There’s a lot of excitement in the field of personalised neoantigen based vaccines and cellular therapies. One of the companies leading the way in this niche is Cambridge, MA based Neon Therapeutics.

Neon Therapeutics – Open for business

At the recent European Society of Medical Oncology Congress (ESMO18) in Munich, one of the much anticipated presentations was the preliminary clinical data for Neon’s personalised neoantigen cancer vaccine (NEO-PV-1).

This was the first data for Neon’s product, as opposed to the work done by Prof Cathy Wu and colleagues that used an academic version of the cancer vaccine (NeoVax).

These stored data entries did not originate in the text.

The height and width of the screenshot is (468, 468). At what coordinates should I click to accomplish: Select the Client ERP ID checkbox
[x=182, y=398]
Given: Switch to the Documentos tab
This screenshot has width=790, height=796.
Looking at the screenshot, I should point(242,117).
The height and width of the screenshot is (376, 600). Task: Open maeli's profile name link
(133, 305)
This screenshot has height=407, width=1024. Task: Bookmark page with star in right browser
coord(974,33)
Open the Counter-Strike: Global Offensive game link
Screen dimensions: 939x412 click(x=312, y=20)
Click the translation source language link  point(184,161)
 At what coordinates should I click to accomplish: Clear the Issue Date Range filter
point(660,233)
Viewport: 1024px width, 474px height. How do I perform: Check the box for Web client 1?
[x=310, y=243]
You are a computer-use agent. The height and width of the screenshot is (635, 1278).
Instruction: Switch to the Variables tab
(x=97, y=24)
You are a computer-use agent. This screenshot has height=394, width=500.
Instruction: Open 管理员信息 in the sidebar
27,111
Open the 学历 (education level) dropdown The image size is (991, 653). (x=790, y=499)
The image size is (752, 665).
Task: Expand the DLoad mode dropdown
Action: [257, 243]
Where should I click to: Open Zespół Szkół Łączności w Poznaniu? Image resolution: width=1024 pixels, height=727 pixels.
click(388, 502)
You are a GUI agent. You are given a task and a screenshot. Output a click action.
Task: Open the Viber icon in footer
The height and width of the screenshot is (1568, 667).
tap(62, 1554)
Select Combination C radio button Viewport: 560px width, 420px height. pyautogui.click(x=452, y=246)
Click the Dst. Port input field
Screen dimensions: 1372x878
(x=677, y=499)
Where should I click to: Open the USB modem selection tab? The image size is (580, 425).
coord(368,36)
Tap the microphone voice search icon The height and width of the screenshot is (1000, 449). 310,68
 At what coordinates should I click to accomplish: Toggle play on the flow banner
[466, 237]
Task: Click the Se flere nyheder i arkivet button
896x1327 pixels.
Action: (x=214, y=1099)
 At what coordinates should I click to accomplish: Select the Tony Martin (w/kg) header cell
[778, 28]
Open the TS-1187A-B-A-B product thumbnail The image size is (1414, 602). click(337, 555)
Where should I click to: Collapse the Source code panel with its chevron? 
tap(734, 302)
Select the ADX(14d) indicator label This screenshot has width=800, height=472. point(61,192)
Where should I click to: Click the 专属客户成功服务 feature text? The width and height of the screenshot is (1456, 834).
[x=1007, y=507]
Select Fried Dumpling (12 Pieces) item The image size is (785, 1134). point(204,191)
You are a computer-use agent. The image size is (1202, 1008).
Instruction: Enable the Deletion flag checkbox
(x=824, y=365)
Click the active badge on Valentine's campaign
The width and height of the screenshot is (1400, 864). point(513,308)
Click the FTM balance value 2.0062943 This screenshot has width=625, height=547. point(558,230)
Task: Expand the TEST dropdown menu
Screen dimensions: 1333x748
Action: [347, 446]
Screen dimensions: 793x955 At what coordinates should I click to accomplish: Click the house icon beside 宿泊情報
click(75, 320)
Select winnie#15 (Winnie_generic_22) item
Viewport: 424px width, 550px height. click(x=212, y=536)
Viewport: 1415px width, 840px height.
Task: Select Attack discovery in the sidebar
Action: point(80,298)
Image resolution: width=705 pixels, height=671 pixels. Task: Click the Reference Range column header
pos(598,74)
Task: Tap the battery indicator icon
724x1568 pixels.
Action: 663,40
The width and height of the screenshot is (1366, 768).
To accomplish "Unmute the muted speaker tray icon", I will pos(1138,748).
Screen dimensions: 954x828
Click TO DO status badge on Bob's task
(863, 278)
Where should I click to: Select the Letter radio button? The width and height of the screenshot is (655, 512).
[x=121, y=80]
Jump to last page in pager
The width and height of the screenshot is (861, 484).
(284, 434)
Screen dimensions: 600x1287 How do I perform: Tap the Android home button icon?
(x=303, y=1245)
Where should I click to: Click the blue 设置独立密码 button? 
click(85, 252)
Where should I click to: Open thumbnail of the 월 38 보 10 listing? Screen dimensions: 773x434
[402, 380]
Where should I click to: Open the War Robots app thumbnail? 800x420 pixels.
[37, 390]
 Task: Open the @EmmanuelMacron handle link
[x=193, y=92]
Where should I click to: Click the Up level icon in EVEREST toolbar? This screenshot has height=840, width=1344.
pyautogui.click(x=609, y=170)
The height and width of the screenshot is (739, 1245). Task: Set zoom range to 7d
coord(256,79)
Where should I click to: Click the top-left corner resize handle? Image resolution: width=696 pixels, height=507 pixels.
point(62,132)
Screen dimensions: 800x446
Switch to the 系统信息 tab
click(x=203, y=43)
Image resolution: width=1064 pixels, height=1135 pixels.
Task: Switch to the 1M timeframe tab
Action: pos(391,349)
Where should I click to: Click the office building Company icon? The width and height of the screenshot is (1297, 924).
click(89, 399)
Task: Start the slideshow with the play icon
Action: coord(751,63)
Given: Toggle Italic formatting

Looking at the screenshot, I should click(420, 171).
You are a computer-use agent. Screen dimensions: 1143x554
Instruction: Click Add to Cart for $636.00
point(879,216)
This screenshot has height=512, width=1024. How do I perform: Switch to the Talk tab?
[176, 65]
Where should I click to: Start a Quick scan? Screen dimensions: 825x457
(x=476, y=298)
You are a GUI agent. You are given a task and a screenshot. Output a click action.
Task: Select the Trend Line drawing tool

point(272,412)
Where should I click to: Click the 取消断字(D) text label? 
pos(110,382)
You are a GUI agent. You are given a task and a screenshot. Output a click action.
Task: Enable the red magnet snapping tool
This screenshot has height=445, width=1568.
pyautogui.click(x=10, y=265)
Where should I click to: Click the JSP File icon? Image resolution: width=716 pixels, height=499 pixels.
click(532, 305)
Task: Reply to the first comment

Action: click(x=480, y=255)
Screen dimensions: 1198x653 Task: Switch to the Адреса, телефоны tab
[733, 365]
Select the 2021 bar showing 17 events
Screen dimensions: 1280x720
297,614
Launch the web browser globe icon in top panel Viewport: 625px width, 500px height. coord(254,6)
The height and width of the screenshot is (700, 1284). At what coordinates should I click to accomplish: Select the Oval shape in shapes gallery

We heard the initial results for the NT-001 trial that began in November 2016 to explore the combination of nivolumab plus NEO-PV-1 in people with certain metastatic cancers.

In this post, we take a closer look at what the trial told us, why the data failed to impress some, and asked was their commentary fair or should we look at the results differently?

The data was presented by Dr Patrick Ott, who is an Associate Professor of Medicine at Harvard Medical School and Clinical Director of the Melanoma Center and the Center for Immuno-Oncology at the Dana-Farber Cancer Institute in Boston. He kindly spoke to BSB and offered his candid perspectives on the data presented in Munich.